Robb also requested an internal investigation and the “harshest possible discipline” for those involved.
“This is an unspeakable violation of human decency, respect, and of the privacy rights of the victims and their families,” he said in the statement.
According to Robb, Bryant went to the sheriff’s office following the Jan. 26 crash, which claimed the lives of nine people, to designate the mountainous area a “no-fly zone” and guard it from photographers.
“This was of critical importance to her as she desired to protect the dignity of all the victims, and their families. At that time, Sheriff Alex Villanueva assured us all measures would be put in place to protect the families’ privacy, and it is our understanding that he has worked hard to honour those requests,” Robb continued, according to CBS News.
An investigation has since been launched inside the sheriff’s department after a Los Angeles Times report said deputies were sharing graphic images of the scene.
The Los Angeles County Fire Department told CBS that a review of reports that firefighters also shared images was underway.
Another law enforcement source confirmed to CBS Los Angeles that photos of the crime scene were shared.
Two public safety sources, according to the Times, said the L.A. County Sheriff’s Department ordered officials to delete any photos of the crash scene.

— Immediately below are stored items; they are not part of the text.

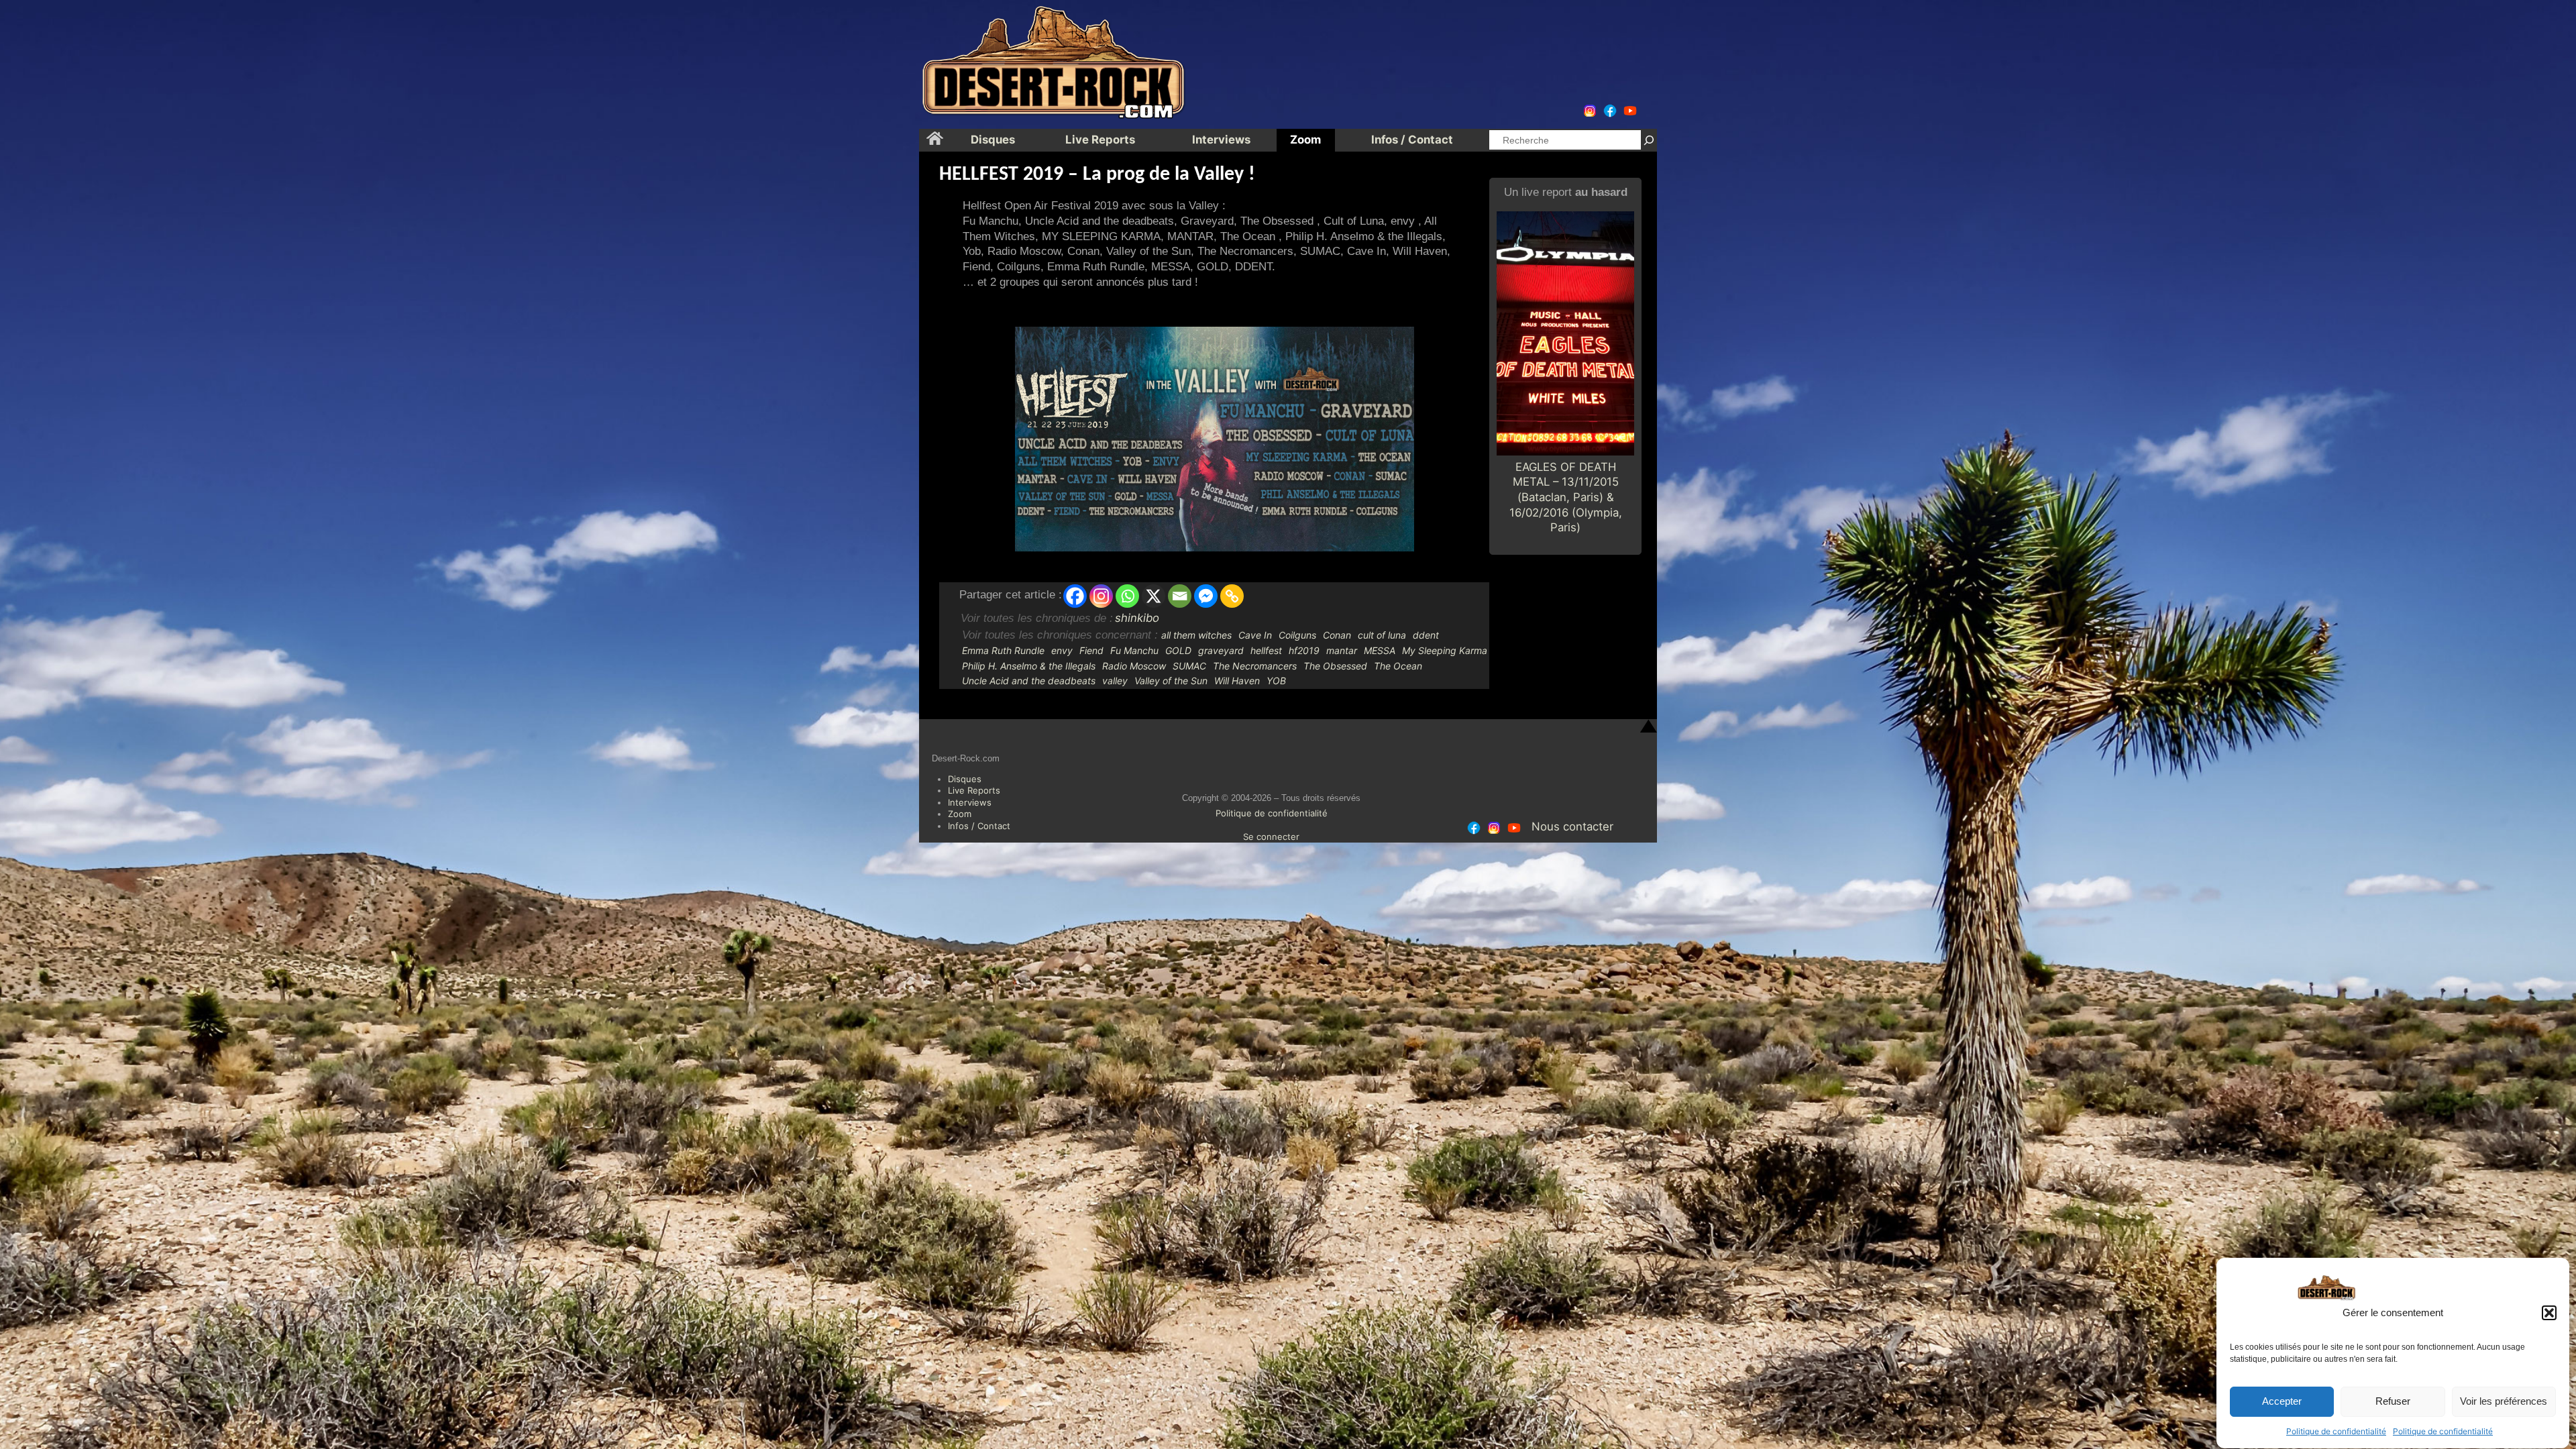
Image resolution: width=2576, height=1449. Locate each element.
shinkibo (1137, 618)
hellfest (1266, 650)
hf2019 (1304, 650)
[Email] (1179, 596)
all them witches (1196, 635)
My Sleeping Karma (1444, 650)
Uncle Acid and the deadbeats (1028, 680)
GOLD (1178, 650)
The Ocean (1398, 666)
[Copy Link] (1232, 596)
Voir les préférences (2503, 1401)
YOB (1276, 680)
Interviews (969, 802)
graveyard (1221, 650)
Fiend (1091, 650)
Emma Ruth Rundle (1003, 650)
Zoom (959, 813)
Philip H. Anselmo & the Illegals (1028, 666)
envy (1062, 650)
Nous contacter (1572, 826)
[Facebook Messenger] (1206, 596)
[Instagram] (1101, 596)
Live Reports (974, 790)
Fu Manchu (1134, 650)
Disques (964, 778)
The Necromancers (1255, 666)
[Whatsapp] (1127, 596)
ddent (1426, 635)
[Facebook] (1075, 596)
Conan (1337, 635)
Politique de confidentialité (2336, 1431)
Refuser (2392, 1401)
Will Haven (1237, 680)
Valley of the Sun (1171, 680)
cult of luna (1382, 635)
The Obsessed (1335, 666)
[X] (1153, 596)
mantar (1341, 650)
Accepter (2282, 1401)
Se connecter (1271, 836)
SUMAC (1189, 666)
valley (1115, 680)
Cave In (1255, 635)
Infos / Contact (979, 825)
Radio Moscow (1134, 666)
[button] (2549, 1313)
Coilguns (1297, 635)
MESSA (1379, 650)
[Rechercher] (1649, 140)
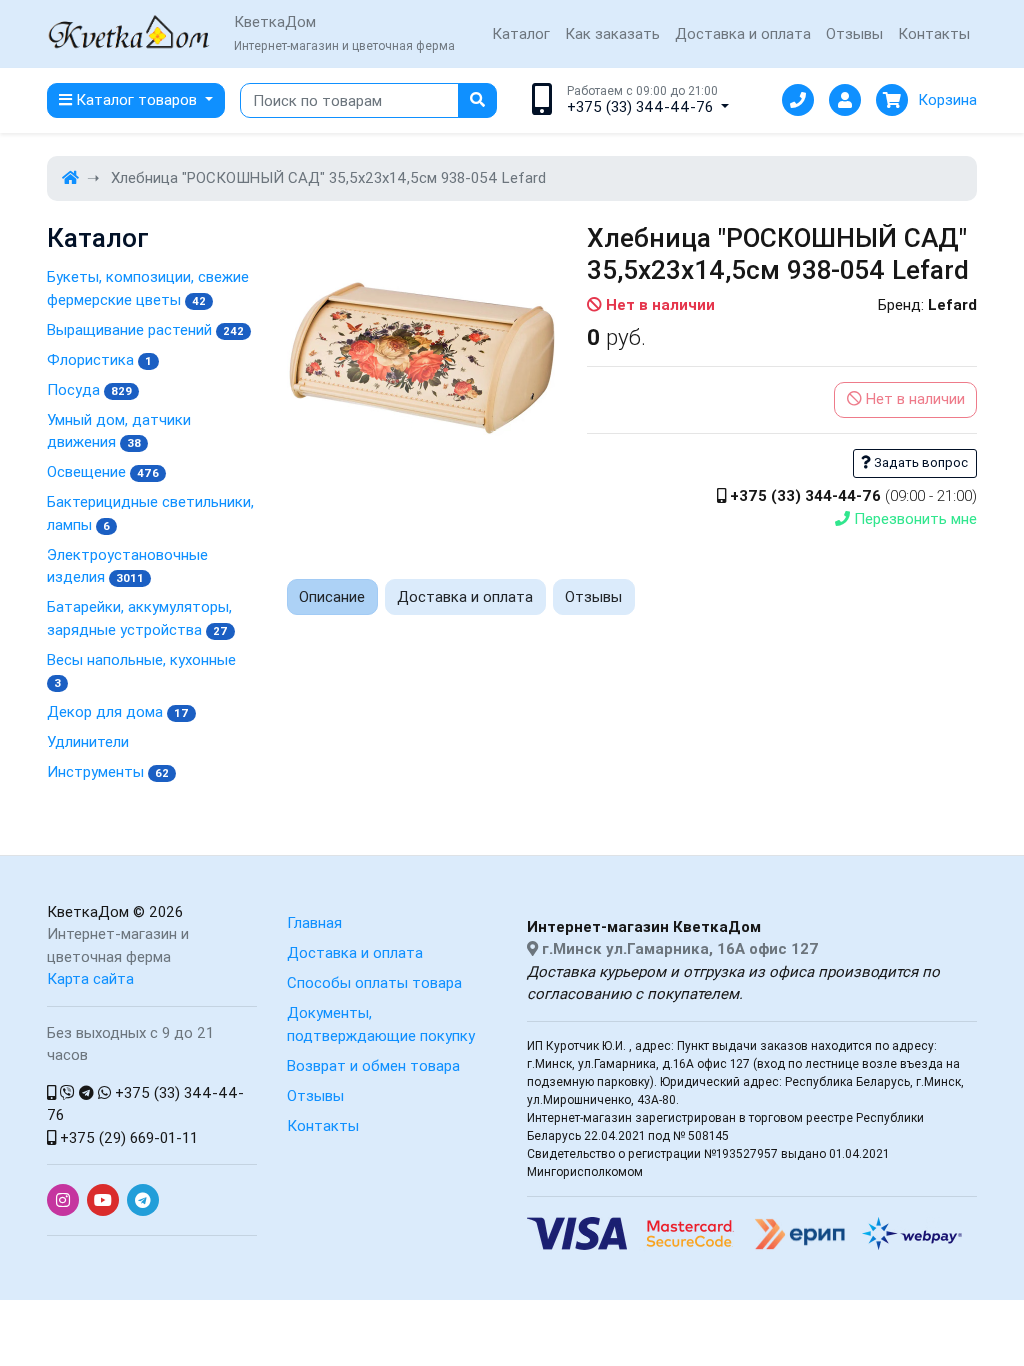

A citizen reportedly complained that a deputy was showing gruesome images at a Norwalk bar.
Instead of triggering a formal inquiry, guilty deputies were ordered to report to the Los Hills station, come clean and delete the photos to avoid discipline.
Some sources told the L.A. Times that they felt deleting the photos would be considered destruction of evidence.
Joseph Giacalone, teacher at the John Jay College of Criminal Justice in New York, said the L.A. County Office of the Inspector General should launch an inquiry into how the photo-sharing complaint was handled.
“Now the whole investigation is tainted,” he told the Times. “No matter what they find, the public is going to have a raised eyebrow.”
According to a third source who spoke to the publication, sharing of photos of the crash scene and the victims’ remains was a topic of discussion among first responders on the Calabasas scene in the days following the crash.
On Friday, the sheriff’s department shared a statement saying they would be conducting a thorough investigation.
By Sunday, they’d release an additional statement, saying that “the facts surrounding these allegations are currently under investigation, as are the effectiveness of existing policies and procedures.”